Iowa farmers planted 23 million acres of corn and soybeans in 2018 and are on target to do it again if the soil ever warms up and dries out.
Looking across Iowa’s winter landscape, it might seem no other crops can be grown — that winter is too harsh for anything else to survive and this land is only meant to have something growing on it from May to September. But it’s important to remember that up until the mid-1970s, the crops opposite of corn were not a summer crop of soybeans, but a winter crop, such as oats or alfalfa. Iowa was growing nearly 6 million acres of oats, which usually nurse-cropped other cool season crops such as alfalfa. Across the Midwest, farmers grew crops year-round, and we were open for business 365 days a year.
Back then, farmers grew multiple crops out of a necessity to manage risk. Maybe my grandparents used all the tools in the farming toolbox out of a necessity to survive, to feed a growing family of seven on a farm in northern Illinois.
Having more than two crops on the farm — usually integrated with livestock — allowed farmers to be better positioned financially during extreme weather, or when markets fluctuated.
Growing crops year-round also helped farmers control input costs like nitrogen fertilizers and herbicides. Cool season crops like alfalfa or red clover provided 50 percent or more of a corn crop’s nitrogen need. Winter cover crops reduced weed pressure by competing with them for sunlight, water and soil nutrients. Having crops growing year-round kept soil protected from wind and water erosion, held nitrogen in the field as opposed to leaching to nearby lakes and streams, and allowed farmers to be less dependent on off-farm purchases.

» ACTIONS TO TAKE:
#1 Check each statement against the passage on Iowa cropping. For each, answer yes or no and quote the words that decide it.
(a) Iowa farmers planted 23 million acres of corn and soybeans in 2018.
(b) Until the mid-1970s, the crop grown opposite corn was usually a summer crop of soybeans.
(c) Cool season crops like alfalfa or red clover supplied about a quarter of a corn crop's nitrogen need.
#2 In the passage on Iowa cropping, rewrite the part between "Growing crops year-round" and "on off-farm purchases.", inclusive, and change "red clover" to "hairy vetch".

» RECORDS SHOWN:
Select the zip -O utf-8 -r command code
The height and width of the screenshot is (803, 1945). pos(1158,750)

==

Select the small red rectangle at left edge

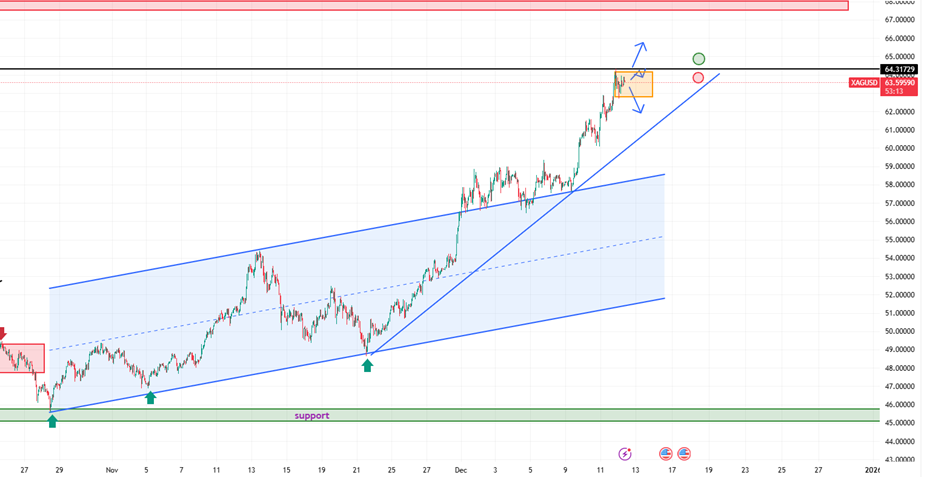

» EXERCISE RESPONSES:
#1
(a) Yes: "Iowa farmers planted 23 million acres of corn and soybeans in 2018"
(b) No: "the crops opposite of corn were not a summer crop of soybeans, but a winter crop, such as oats or alfalfa"
(c) No: "provided 50 percent or more of a corn crop’s nitrogen need"

#2
Growing crops year-round also helped farmers control input costs like nitrogen fertilizers and herbicides. Cool season crops like alfalfa or hairy vetch provided 50 percent or more of a corn crop’s nitrogen need. Winter cover crops reduced weed pressure by competing with them for sunlight, water and soil nutrients. Having crops growing year-round kept soil protected from wind and water erosion, held nitrogen in the field as opposed to leaching to nearby lakes and streams, and allowed farmers to be less dependent on off-farm purchases.